Hong Kong, 9 May 2018

Notes:

  • English name for identification only

  • (1) Any shareholder of the Company entitled to attend and vote at the EGM is entitled to appoint another person as his/ her proxy to attend and vote instead of him/her. A shareholder of the Company who is the holder of two or more shares may appoint more than one proxy to attend on the same occasion. A proxy need not be a shareholder of the Company.

  • (2) In order to be valid, a form of proxy and the power of attorney (if any) or other authority (if any) under which it is signed, or a certified copy of such power or authority, must be deposited with the Company’s Hong Kong share registrar, Tricor Investor Services Limited, at Level 22, Hopewell Centre, 183 Queen’s Road East, Hong Kong not less than 48 hours before the time fixed for holding the EGM or any adjournment thereof.

  • (3) Shareholders of the Company who are entitled to vote at the EGM are those whose names appear as shareholders on the register of members of the Company as at the close of business on Friday, 25 May 2018. In order to qualify for attending and voting at the EGM, all transfer documents accompanied by the relevant share certificates must be lodged for registration with the share registrar of the Company, Tricor Investor Services Limited at Level 22, Hopewell Centre, 183 Queen’s Road East, Hong Kong by 4:30 p.m. on 18 May 2018.

  • (4) Delivery of the form of proxy will not preclude a shareholder of the Company from attending and voting in person at the EGM convened and in such event, the form of proxy shall be deemed to be revoked.

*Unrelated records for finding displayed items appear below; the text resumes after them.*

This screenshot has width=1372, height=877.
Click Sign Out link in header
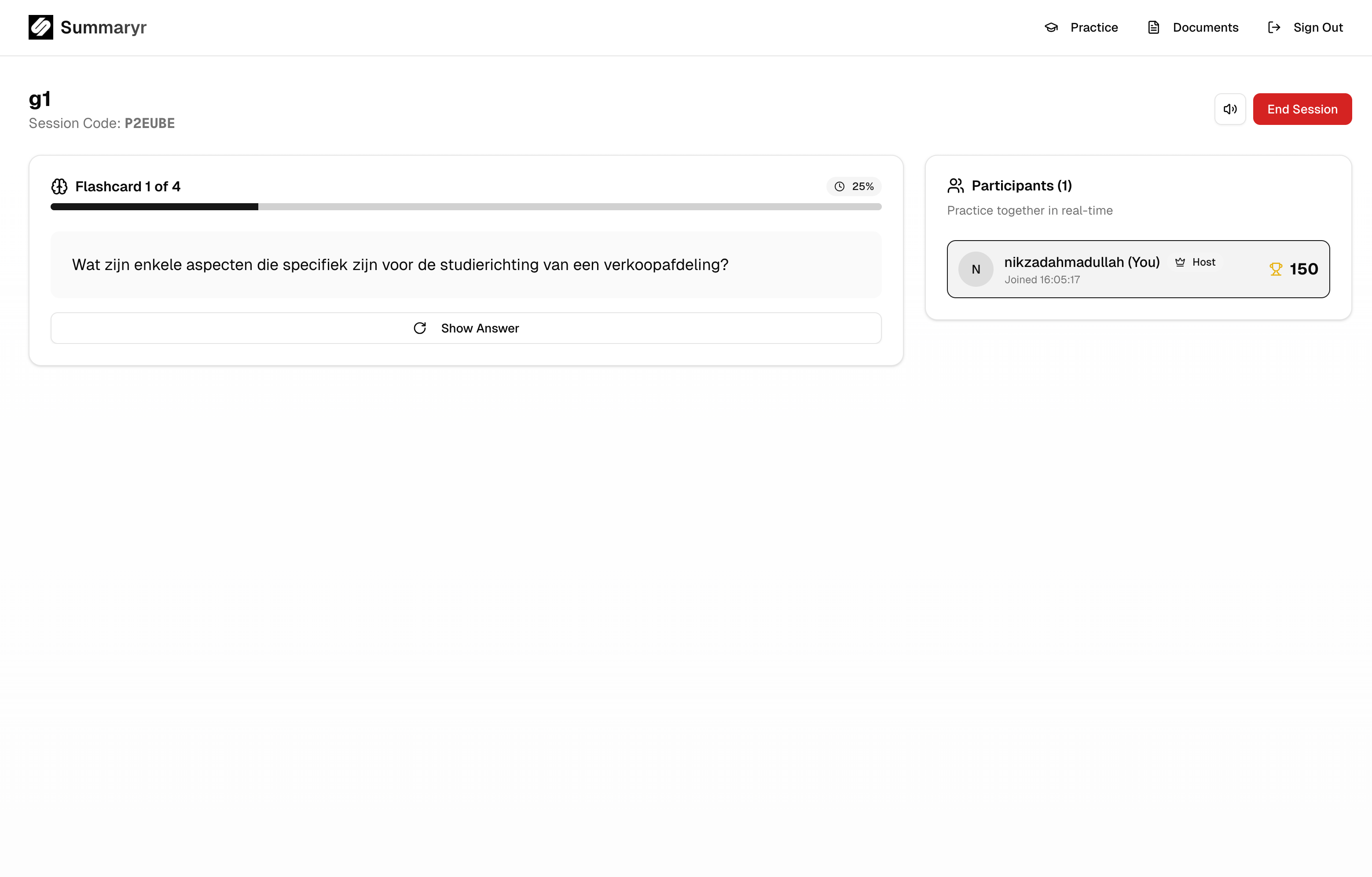pyautogui.click(x=1317, y=27)
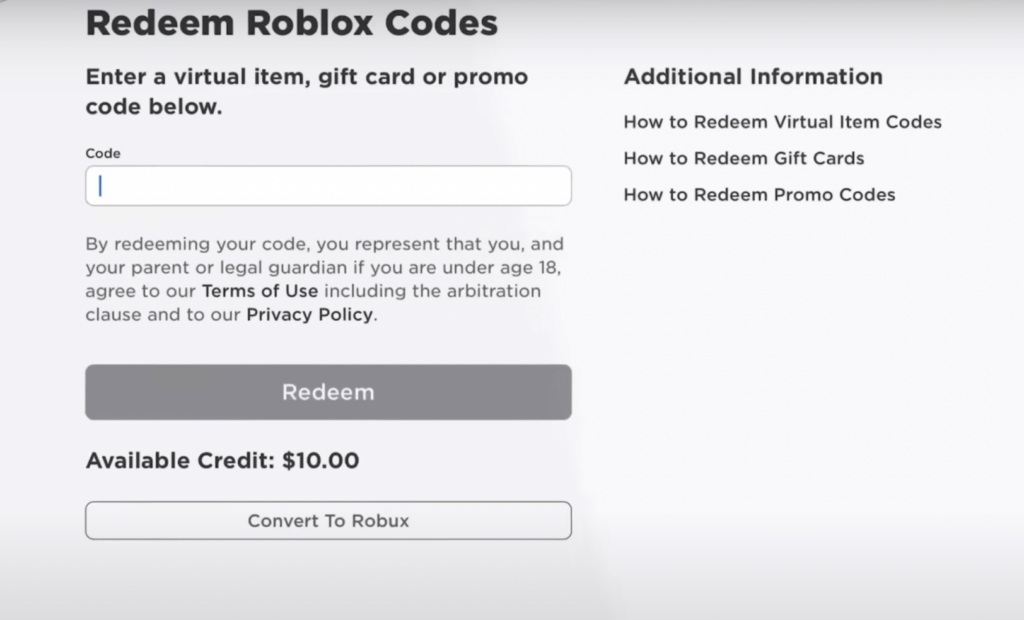Place cursor in the empty code box
Viewport: 1024px width, 620px height.
[328, 186]
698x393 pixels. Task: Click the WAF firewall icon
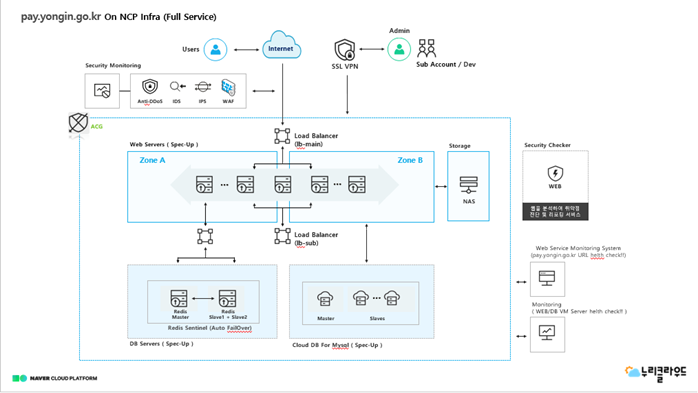(228, 87)
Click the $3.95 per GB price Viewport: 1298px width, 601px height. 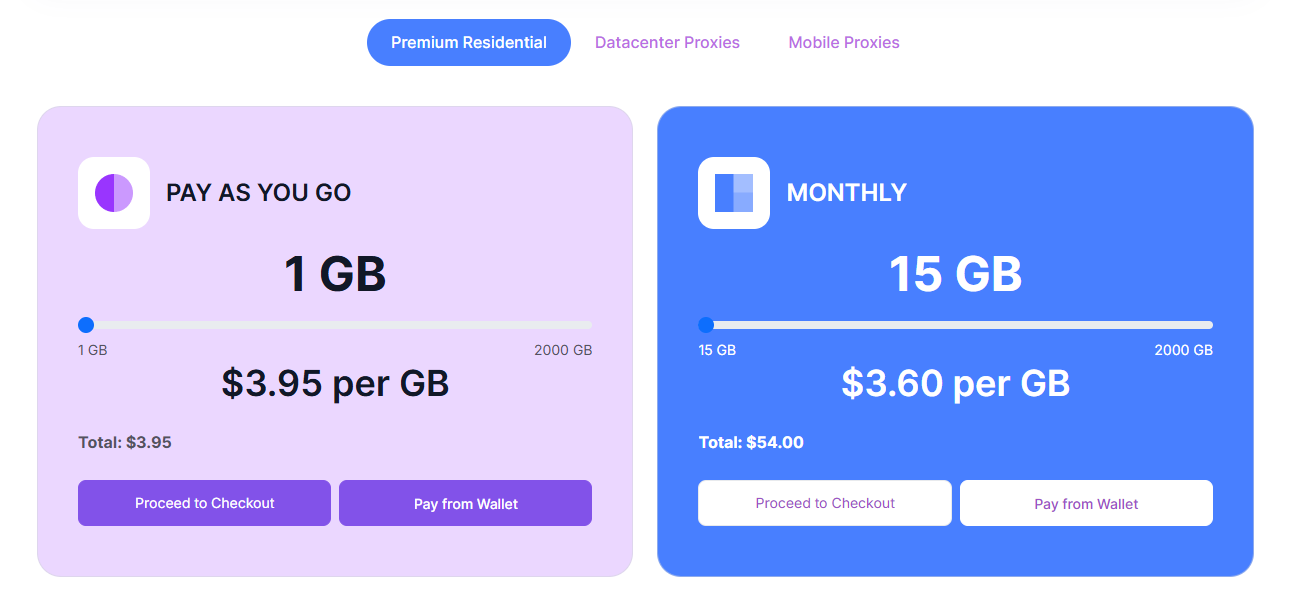point(335,383)
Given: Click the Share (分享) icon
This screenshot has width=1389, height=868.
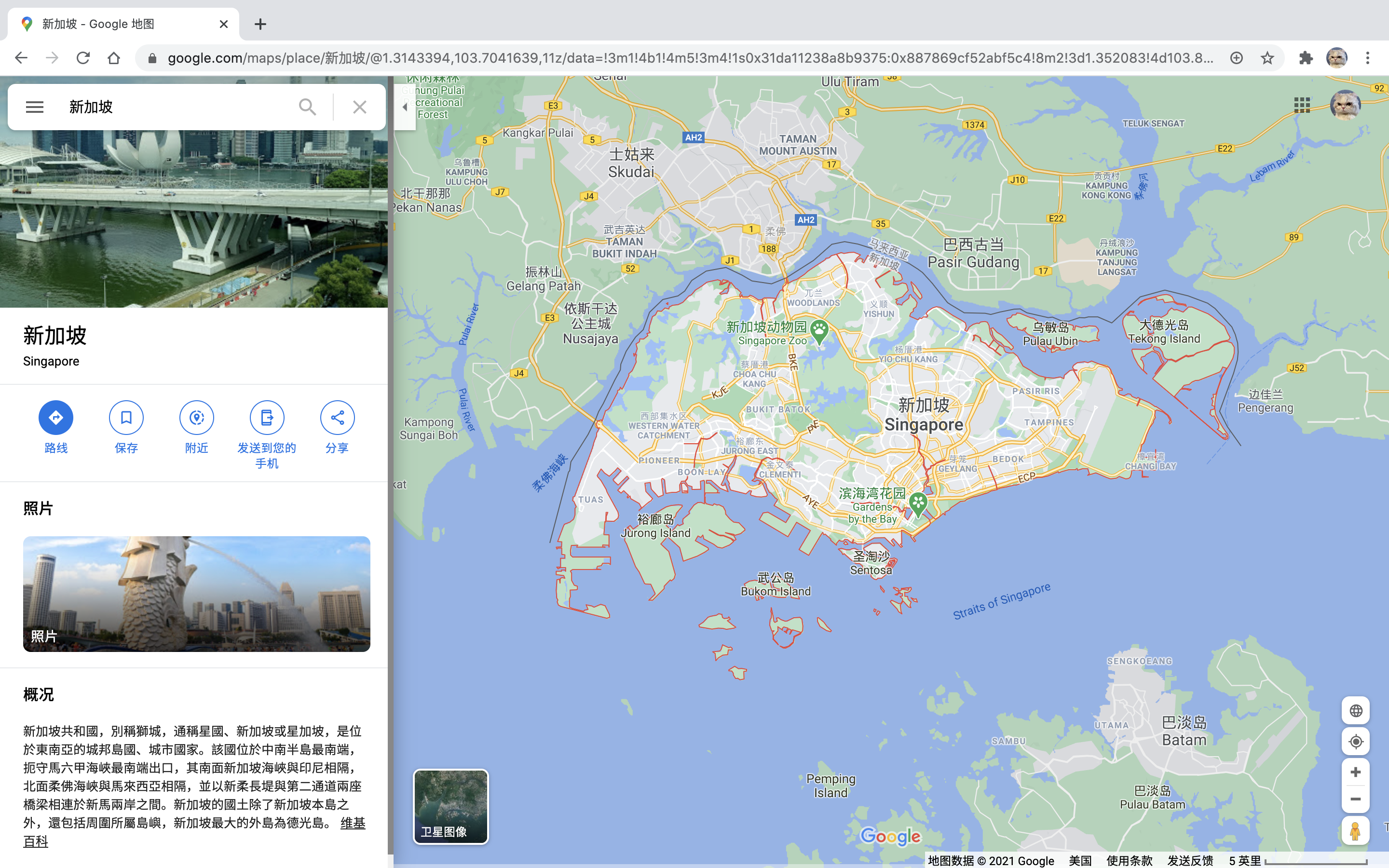Looking at the screenshot, I should tap(337, 417).
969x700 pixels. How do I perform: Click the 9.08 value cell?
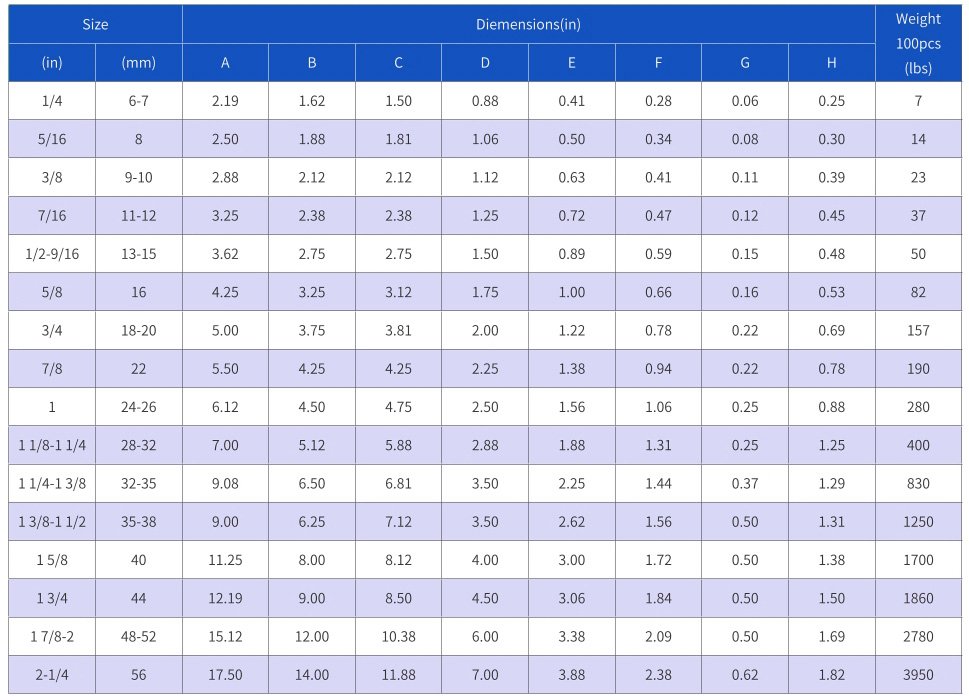[225, 484]
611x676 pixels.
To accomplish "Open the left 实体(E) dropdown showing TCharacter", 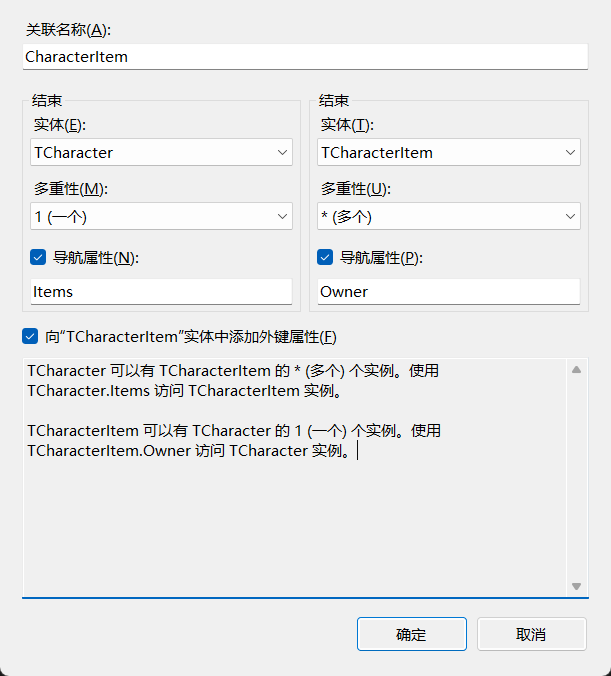I will [161, 153].
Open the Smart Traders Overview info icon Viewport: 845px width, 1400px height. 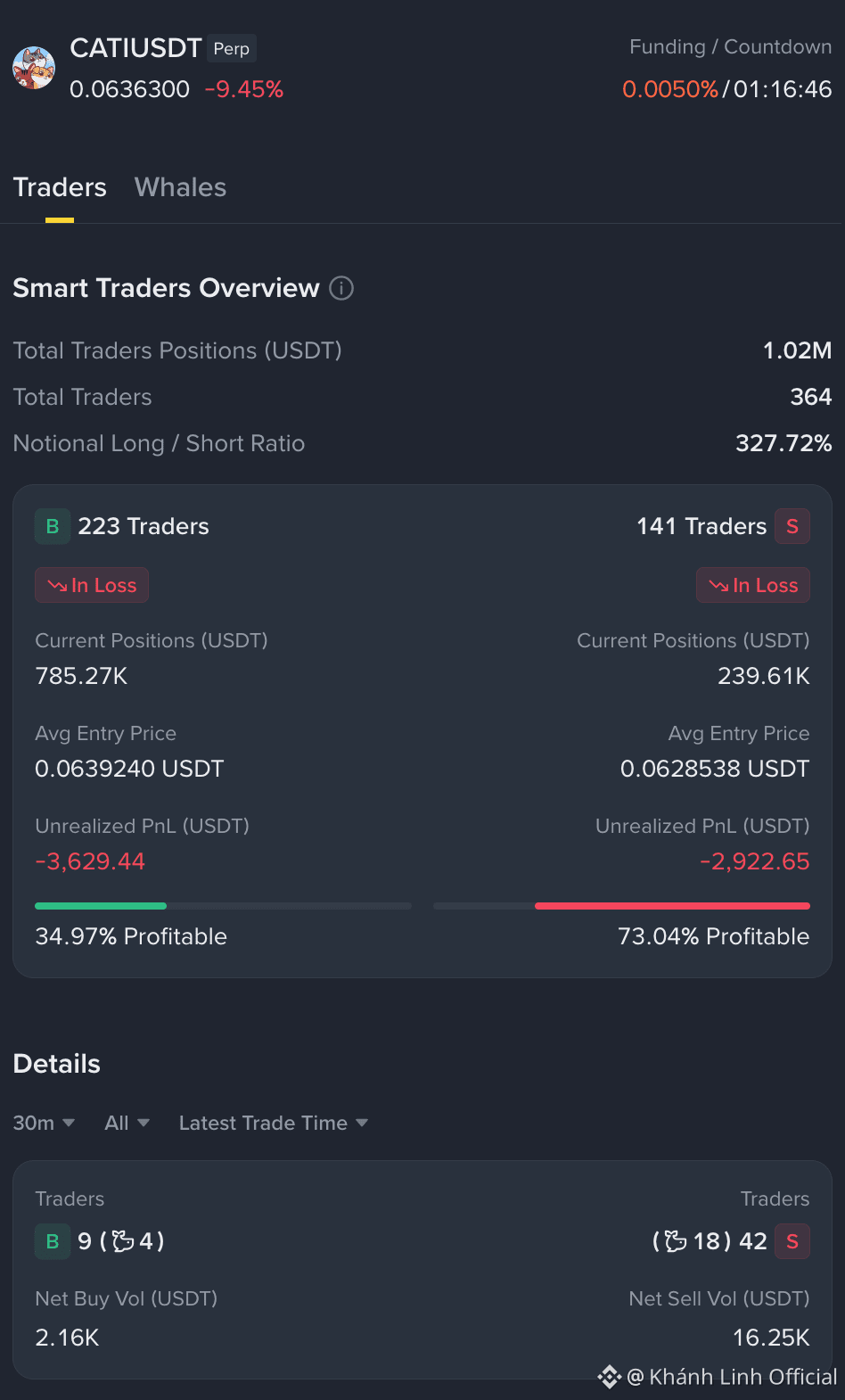pos(341,288)
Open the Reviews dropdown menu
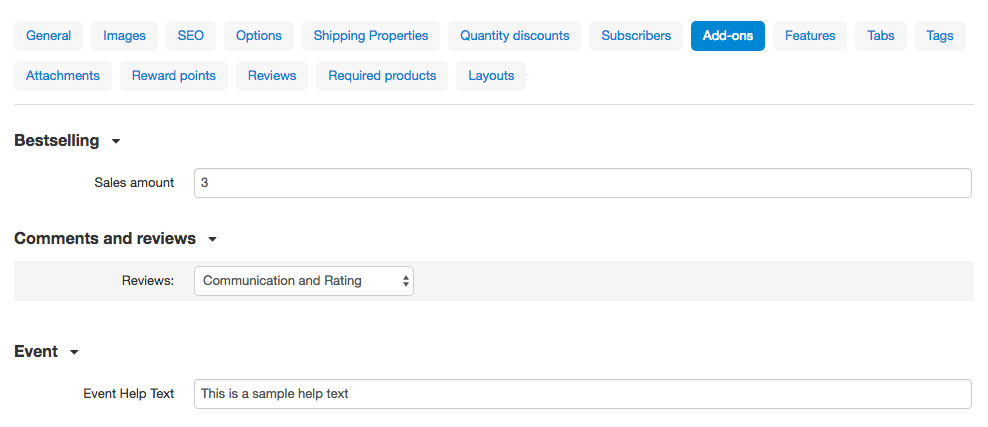The width and height of the screenshot is (988, 427). click(304, 281)
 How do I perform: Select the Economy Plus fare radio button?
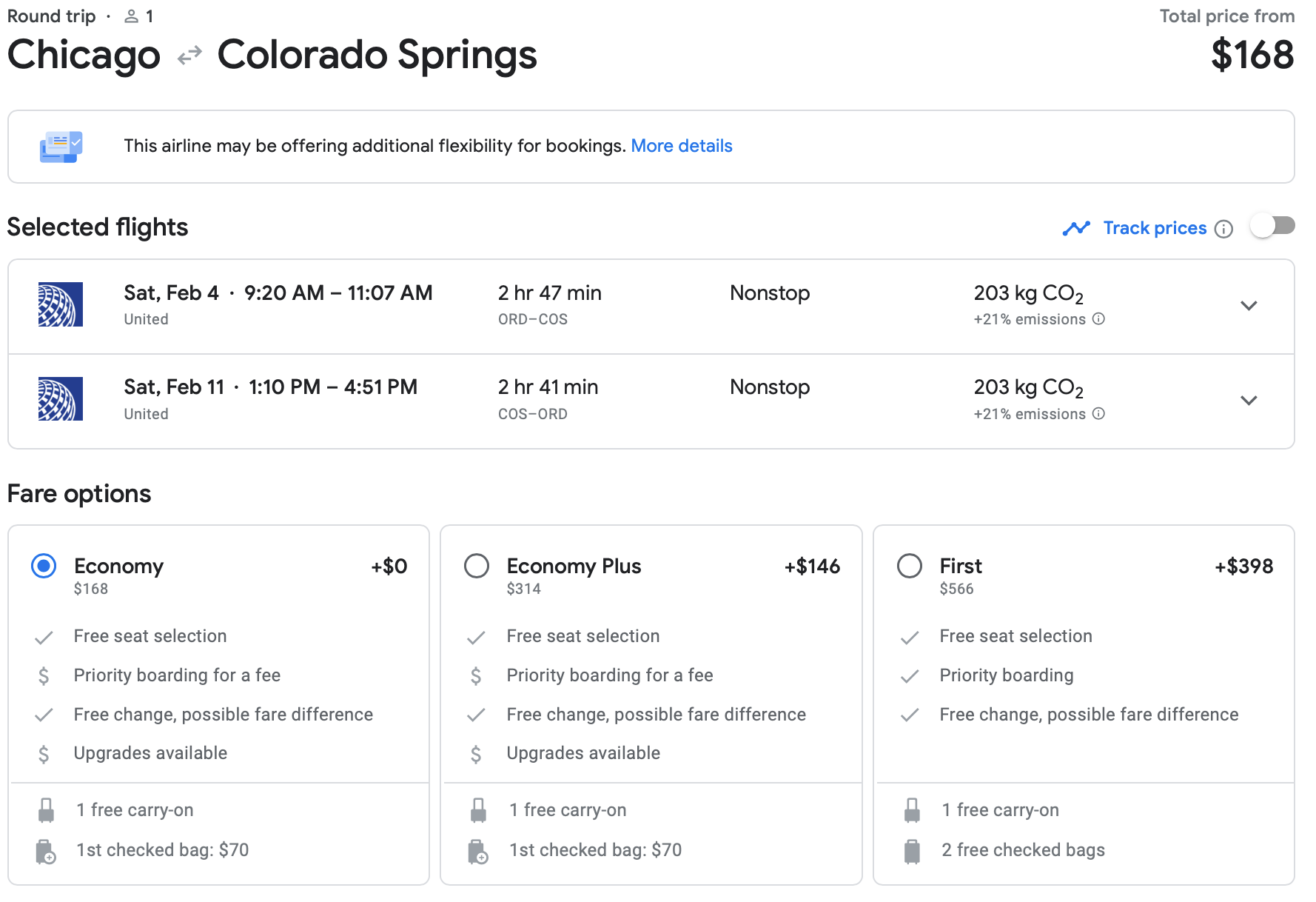click(477, 566)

  • (5) In the case of joint registered holders of any share, any one of such joint registered holders may vote at the EGM, either in person or by proxy, in respect of such share as if he/she were solely entitled thereto, but if more than one of such joint registered holders be present at the EGM, the vote of the senior who tenders a vote either personally or by proxy shall be accepted to the exclusion of the votes of the other joint registered holders and, for this purpose, seniority shall be determined by the order in which the names stand in the register of members of the Company in respect of the joint holding.

As at the date of this notice, the executive directors of the Company are Mr. Zhu Gongshan (Chairman), Mr. Zhu Zhanjun, Mr. Ji Jun, Mr. Zhu Yufeng, Ms. Sun Wei, Mr. Yeung Man Chung, Charles, Mr. Jiang Wenwu and Mr. Zheng Xiongjiu; and the independent non-executive directors of the Company are Ir. Dr. Ho Chung Tai, Raymond, Mr. Yip Tai Him, Dr. Shen Wenzhong and Mr. Wong Man Chung, Francis.